Stored data:
□ □ □ □ □

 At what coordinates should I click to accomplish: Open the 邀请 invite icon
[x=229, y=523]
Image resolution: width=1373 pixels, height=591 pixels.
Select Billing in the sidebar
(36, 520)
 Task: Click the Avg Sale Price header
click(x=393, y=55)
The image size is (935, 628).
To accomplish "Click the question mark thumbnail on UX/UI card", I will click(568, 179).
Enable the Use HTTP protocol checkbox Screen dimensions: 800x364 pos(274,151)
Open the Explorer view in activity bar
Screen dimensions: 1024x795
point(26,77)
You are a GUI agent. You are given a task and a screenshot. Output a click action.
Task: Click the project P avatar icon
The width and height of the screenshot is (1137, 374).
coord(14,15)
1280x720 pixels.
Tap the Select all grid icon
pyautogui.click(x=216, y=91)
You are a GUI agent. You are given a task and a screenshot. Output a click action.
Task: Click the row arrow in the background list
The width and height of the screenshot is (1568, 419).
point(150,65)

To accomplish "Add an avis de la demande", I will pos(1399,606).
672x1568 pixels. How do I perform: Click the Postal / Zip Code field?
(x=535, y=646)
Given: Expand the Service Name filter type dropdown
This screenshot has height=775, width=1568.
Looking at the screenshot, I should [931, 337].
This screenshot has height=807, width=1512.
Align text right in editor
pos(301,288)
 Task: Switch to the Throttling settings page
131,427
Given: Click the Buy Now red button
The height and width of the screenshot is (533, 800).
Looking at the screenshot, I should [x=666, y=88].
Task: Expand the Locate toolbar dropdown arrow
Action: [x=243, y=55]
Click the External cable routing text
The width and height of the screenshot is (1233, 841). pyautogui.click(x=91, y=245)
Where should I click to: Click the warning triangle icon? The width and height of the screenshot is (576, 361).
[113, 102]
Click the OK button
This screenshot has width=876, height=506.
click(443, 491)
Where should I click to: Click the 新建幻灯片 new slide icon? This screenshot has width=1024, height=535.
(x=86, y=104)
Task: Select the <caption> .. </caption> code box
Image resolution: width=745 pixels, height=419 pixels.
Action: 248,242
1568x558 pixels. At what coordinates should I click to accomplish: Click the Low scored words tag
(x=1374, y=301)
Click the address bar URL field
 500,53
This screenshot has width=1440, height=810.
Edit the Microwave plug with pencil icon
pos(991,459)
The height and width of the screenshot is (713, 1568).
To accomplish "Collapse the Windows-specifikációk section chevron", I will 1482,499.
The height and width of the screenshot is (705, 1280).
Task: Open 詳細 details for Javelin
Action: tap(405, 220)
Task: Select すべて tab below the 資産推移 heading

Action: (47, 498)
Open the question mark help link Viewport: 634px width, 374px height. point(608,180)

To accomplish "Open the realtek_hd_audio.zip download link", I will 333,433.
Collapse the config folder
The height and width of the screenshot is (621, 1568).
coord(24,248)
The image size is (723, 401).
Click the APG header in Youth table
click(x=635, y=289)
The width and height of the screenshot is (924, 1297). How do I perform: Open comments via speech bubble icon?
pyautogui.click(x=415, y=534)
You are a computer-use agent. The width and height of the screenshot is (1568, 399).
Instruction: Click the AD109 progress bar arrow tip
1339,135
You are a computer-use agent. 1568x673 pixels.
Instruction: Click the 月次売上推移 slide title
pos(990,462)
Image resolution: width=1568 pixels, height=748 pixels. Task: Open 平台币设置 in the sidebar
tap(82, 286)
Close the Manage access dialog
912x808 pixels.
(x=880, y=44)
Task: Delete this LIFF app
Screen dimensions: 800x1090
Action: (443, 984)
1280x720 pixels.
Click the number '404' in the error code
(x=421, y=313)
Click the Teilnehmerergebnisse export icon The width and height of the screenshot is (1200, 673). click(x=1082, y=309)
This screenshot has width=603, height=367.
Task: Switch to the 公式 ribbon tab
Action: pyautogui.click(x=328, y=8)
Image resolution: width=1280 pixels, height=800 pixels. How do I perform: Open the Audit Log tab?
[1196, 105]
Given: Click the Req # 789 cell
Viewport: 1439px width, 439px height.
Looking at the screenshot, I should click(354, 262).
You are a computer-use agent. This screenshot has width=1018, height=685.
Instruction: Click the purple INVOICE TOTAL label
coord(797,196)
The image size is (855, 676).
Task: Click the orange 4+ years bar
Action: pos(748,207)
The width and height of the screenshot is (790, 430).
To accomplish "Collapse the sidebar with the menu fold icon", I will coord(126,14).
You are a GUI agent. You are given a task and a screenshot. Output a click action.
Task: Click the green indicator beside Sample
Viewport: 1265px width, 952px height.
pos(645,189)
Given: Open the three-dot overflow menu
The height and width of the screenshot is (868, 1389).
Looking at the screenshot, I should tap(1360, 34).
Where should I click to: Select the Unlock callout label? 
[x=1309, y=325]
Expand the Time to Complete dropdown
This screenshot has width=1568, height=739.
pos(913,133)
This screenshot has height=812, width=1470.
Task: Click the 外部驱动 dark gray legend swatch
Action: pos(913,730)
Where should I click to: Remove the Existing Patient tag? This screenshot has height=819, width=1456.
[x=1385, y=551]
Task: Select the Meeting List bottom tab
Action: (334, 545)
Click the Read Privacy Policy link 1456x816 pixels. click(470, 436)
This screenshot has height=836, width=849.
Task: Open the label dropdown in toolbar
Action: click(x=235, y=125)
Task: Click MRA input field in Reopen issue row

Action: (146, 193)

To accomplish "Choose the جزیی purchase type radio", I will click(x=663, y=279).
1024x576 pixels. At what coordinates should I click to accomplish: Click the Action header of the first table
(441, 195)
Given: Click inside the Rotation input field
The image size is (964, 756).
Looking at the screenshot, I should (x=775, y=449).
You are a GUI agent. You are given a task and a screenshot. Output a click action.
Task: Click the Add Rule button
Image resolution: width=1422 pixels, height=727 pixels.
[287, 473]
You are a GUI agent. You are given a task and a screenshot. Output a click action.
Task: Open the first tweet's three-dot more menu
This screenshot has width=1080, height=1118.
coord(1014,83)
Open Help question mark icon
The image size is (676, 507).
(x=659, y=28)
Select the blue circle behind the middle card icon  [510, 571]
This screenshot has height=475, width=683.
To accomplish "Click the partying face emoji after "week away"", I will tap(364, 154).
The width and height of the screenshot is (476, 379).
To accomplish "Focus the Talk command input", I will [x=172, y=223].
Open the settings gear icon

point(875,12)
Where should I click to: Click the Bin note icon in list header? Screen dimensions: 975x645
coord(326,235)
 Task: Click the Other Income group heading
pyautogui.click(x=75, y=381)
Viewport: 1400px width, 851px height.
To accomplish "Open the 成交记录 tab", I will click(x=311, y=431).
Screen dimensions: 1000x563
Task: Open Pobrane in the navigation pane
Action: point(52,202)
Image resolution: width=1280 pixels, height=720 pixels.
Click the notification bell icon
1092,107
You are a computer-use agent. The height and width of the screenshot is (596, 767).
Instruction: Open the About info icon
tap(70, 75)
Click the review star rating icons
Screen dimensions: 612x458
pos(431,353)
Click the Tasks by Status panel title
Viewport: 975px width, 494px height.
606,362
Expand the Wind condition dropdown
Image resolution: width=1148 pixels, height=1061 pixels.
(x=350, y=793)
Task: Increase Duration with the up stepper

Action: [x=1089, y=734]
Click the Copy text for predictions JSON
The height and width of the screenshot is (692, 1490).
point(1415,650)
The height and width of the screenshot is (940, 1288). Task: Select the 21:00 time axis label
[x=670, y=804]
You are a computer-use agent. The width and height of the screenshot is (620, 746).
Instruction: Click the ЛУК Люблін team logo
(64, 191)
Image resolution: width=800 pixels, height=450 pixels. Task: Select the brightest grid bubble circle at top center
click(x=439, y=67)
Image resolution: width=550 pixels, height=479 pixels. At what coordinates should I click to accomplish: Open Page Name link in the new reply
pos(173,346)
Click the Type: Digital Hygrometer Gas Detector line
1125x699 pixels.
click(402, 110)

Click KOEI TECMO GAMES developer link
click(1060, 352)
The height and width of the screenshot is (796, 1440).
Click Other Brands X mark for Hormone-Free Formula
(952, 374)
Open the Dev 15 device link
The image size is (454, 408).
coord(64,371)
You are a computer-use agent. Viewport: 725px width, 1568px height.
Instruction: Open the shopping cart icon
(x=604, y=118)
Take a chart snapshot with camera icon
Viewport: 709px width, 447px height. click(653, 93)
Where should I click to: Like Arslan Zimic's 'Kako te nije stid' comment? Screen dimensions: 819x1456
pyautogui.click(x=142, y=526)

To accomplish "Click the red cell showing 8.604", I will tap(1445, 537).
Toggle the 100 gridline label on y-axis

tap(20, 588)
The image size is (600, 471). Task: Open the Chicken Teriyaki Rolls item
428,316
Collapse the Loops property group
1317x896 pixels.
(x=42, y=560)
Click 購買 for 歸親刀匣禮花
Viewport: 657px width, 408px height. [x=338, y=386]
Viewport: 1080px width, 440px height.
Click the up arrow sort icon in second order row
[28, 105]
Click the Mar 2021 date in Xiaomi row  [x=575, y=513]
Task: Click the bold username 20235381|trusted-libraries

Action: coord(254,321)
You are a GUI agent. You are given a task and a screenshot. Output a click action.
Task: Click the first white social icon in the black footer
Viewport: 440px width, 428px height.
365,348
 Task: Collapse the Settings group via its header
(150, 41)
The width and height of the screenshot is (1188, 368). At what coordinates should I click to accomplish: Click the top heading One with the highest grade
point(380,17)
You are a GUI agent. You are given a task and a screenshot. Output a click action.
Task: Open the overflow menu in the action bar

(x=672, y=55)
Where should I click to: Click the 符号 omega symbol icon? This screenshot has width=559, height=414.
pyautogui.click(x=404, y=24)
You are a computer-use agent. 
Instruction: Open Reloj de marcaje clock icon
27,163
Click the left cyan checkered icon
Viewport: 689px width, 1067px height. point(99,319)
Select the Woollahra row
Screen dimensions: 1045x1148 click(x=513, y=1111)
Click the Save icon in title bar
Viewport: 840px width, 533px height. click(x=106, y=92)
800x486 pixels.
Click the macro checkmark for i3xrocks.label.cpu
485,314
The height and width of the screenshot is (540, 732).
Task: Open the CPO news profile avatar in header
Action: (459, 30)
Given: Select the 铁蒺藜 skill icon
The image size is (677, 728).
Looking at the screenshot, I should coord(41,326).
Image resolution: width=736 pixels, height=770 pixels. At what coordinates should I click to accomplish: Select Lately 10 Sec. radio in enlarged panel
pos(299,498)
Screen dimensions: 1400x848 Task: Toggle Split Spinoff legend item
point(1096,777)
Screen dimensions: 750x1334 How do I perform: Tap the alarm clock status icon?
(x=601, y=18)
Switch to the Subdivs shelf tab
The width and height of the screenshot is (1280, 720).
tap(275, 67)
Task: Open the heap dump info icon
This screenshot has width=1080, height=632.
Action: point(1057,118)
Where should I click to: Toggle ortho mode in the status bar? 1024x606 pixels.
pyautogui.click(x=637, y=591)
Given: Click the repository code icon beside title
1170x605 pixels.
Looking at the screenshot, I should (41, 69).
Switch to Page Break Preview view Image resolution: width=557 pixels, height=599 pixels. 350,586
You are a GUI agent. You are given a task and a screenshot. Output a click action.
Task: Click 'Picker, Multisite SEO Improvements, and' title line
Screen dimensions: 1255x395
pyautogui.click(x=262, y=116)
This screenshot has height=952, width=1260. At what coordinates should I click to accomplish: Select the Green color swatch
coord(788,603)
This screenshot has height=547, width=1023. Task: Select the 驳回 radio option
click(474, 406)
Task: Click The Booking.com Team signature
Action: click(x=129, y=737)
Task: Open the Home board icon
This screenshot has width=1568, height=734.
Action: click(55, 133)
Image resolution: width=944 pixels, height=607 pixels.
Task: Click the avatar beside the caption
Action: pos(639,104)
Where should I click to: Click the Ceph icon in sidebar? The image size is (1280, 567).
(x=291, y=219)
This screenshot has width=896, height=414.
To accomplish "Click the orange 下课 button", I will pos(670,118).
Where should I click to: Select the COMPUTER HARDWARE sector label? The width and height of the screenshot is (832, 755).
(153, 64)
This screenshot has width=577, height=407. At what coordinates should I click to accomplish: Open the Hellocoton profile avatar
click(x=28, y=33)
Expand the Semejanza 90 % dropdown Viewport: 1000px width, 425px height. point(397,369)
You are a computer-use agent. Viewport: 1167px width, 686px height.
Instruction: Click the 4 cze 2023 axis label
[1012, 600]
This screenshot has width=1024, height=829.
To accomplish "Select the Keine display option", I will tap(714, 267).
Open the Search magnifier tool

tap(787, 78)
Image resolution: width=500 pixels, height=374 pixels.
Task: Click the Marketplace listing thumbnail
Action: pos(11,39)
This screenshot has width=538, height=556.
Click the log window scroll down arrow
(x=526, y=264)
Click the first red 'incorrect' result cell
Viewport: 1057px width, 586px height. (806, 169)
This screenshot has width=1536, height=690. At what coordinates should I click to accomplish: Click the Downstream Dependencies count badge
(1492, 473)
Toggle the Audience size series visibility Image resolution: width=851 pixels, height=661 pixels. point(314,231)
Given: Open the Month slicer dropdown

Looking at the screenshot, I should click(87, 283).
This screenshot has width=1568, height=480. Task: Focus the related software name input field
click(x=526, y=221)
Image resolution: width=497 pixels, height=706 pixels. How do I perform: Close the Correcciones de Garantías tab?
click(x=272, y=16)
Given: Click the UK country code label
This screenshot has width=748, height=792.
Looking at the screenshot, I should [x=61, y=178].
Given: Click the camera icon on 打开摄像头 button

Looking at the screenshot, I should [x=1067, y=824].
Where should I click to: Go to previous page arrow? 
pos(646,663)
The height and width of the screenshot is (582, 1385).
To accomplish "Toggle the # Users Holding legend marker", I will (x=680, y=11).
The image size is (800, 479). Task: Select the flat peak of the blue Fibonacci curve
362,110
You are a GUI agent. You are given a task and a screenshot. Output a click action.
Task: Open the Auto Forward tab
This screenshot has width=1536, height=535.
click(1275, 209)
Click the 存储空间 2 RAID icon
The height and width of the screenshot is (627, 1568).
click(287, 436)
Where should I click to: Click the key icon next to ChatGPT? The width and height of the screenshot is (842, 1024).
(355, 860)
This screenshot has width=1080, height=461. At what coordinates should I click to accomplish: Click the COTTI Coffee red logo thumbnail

□ □ □ □ □

* _Exercise aim_
Copy, please, exactly the lines that start at the first line of the data and end at the line containing "The image size is (935, 628).", both kept and no others.

* _Exercise result_
 At what coordinates should I click to accomplish: Open the 邀请 invite icon
[x=229, y=523]
Image resolution: width=1373 pixels, height=591 pixels.
Select Billing in the sidebar
(36, 520)
 Task: Click the Avg Sale Price header
click(x=393, y=55)
The image size is (935, 628).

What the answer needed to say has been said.